Exercise prompt: The response must reproduce every record below without alteration.

Data for processing:
_ _ _
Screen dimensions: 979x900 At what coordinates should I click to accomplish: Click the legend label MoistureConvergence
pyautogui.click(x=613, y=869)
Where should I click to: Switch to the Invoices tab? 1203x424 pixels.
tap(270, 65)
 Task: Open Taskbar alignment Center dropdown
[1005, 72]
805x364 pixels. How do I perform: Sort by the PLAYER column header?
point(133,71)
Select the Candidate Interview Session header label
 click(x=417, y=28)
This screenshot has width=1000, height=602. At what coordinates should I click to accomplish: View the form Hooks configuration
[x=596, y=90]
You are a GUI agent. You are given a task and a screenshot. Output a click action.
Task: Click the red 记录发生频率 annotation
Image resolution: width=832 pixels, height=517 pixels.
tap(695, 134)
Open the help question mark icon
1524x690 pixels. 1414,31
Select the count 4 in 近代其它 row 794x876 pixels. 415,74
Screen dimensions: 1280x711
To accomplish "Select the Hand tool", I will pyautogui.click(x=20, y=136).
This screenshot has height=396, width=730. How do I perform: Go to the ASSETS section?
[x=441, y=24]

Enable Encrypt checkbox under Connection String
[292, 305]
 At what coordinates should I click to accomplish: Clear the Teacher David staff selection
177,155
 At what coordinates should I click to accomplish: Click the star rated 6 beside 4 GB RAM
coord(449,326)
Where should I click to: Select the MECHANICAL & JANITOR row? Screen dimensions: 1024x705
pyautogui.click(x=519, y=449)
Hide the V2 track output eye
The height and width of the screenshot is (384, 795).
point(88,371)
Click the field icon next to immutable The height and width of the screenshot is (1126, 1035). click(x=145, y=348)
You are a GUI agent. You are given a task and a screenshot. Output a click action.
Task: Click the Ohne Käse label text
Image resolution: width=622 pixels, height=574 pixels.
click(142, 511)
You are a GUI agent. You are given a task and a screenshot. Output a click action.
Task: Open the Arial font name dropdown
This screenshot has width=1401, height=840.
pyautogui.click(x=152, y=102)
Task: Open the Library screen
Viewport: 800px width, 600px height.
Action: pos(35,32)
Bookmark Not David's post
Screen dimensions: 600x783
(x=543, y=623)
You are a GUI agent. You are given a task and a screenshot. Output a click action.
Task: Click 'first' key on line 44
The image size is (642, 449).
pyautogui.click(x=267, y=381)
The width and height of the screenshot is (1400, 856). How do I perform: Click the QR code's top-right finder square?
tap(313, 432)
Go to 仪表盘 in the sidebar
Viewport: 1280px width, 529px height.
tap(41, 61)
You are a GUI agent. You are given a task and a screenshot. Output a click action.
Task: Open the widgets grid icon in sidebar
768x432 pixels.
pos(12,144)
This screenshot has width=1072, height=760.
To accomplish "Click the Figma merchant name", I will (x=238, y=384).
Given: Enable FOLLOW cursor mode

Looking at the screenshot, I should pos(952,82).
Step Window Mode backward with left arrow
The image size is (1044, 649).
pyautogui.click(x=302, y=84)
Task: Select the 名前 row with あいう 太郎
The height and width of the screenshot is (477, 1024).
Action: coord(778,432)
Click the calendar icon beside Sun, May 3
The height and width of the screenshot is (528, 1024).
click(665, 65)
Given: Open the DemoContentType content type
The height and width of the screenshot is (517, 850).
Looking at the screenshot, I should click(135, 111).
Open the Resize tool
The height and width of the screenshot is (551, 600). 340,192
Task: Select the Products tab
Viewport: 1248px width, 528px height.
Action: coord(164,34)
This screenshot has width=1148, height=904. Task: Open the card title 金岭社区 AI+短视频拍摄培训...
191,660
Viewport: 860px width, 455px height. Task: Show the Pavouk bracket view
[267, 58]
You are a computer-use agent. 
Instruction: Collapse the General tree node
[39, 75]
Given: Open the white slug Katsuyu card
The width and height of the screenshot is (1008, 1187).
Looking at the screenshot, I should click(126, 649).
_ _ _
Expected output:
Screen dimensions: 979x900 At what coordinates should I click to accomplish: Click the legend label MoistureConvergence
pyautogui.click(x=613, y=869)
Where should I click to: Switch to the Invoices tab? 1203x424 pixels.
tap(270, 65)
 Task: Open Taskbar alignment Center dropdown
[1005, 72]
805x364 pixels. How do I perform: Sort by the PLAYER column header?
point(133,71)
Select the Candidate Interview Session header label
 click(x=417, y=28)
This screenshot has width=1000, height=602. At what coordinates should I click to accomplish: View the form Hooks configuration
[x=596, y=90]
You are a GUI agent. You are given a task and a screenshot. Output a click action.
Task: Click the red 记录发生频率 annotation
Image resolution: width=832 pixels, height=517 pixels.
tap(695, 134)
Open the help question mark icon
1524x690 pixels. 1414,31
Select the count 4 in 近代其它 row 794x876 pixels. 415,74
Screen dimensions: 1280x711
To accomplish "Select the Hand tool", I will pyautogui.click(x=20, y=136).
This screenshot has height=396, width=730. How do I perform: Go to the ASSETS section?
[x=441, y=24]

Enable Encrypt checkbox under Connection String
[292, 305]
 At what coordinates should I click to accomplish: Clear the Teacher David staff selection
177,155
 At what coordinates should I click to accomplish: Click the star rated 6 beside 4 GB RAM
coord(449,326)
Where should I click to: Select the MECHANICAL & JANITOR row? Screen dimensions: 1024x705
pyautogui.click(x=519, y=449)
Hide the V2 track output eye
The height and width of the screenshot is (384, 795).
point(88,371)
Click the field icon next to immutable The height and width of the screenshot is (1126, 1035). click(x=145, y=348)
You are a GUI agent. You are given a task and a screenshot. Output a click action.
Task: Click the Ohne Käse label text
Image resolution: width=622 pixels, height=574 pixels.
click(142, 511)
You are a GUI agent. You are given a task and a screenshot. Output a click action.
Task: Open the Arial font name dropdown
This screenshot has width=1401, height=840.
pyautogui.click(x=152, y=102)
Task: Open the Library screen
Viewport: 800px width, 600px height.
Action: pos(35,32)
Bookmark Not David's post
Screen dimensions: 600x783
(x=543, y=623)
You are a GUI agent. You are given a task and a screenshot. Output a click action.
Task: Click 'first' key on line 44
The image size is (642, 449).
pyautogui.click(x=267, y=381)
The width and height of the screenshot is (1400, 856). How do I perform: Click the QR code's top-right finder square?
tap(313, 432)
Go to 仪表盘 in the sidebar
Viewport: 1280px width, 529px height.
tap(41, 61)
You are a GUI agent. You are given a task and a screenshot. Output a click action.
Task: Open the widgets grid icon in sidebar
768x432 pixels.
pos(12,144)
This screenshot has width=1072, height=760.
To accomplish "Click the Figma merchant name", I will (x=238, y=384).
Given: Enable FOLLOW cursor mode

Looking at the screenshot, I should pos(952,82).
Step Window Mode backward with left arrow
The image size is (1044, 649).
pyautogui.click(x=302, y=84)
Task: Select the 名前 row with あいう 太郎
The height and width of the screenshot is (477, 1024).
Action: coord(778,432)
Click the calendar icon beside Sun, May 3
The height and width of the screenshot is (528, 1024).
click(665, 65)
Given: Open the DemoContentType content type
The height and width of the screenshot is (517, 850).
Looking at the screenshot, I should click(135, 111).
Open the Resize tool
The height and width of the screenshot is (551, 600). 340,192
Task: Select the Products tab
Viewport: 1248px width, 528px height.
Action: coord(164,34)
This screenshot has width=1148, height=904. Task: Open the card title 金岭社区 AI+短视频拍摄培训...
191,660
Viewport: 860px width, 455px height. Task: Show the Pavouk bracket view
[267, 58]
You are a computer-use agent. 
Instruction: Collapse the General tree node
[39, 75]
Given: Open the white slug Katsuyu card
The width and height of the screenshot is (1008, 1187).
Looking at the screenshot, I should click(126, 649).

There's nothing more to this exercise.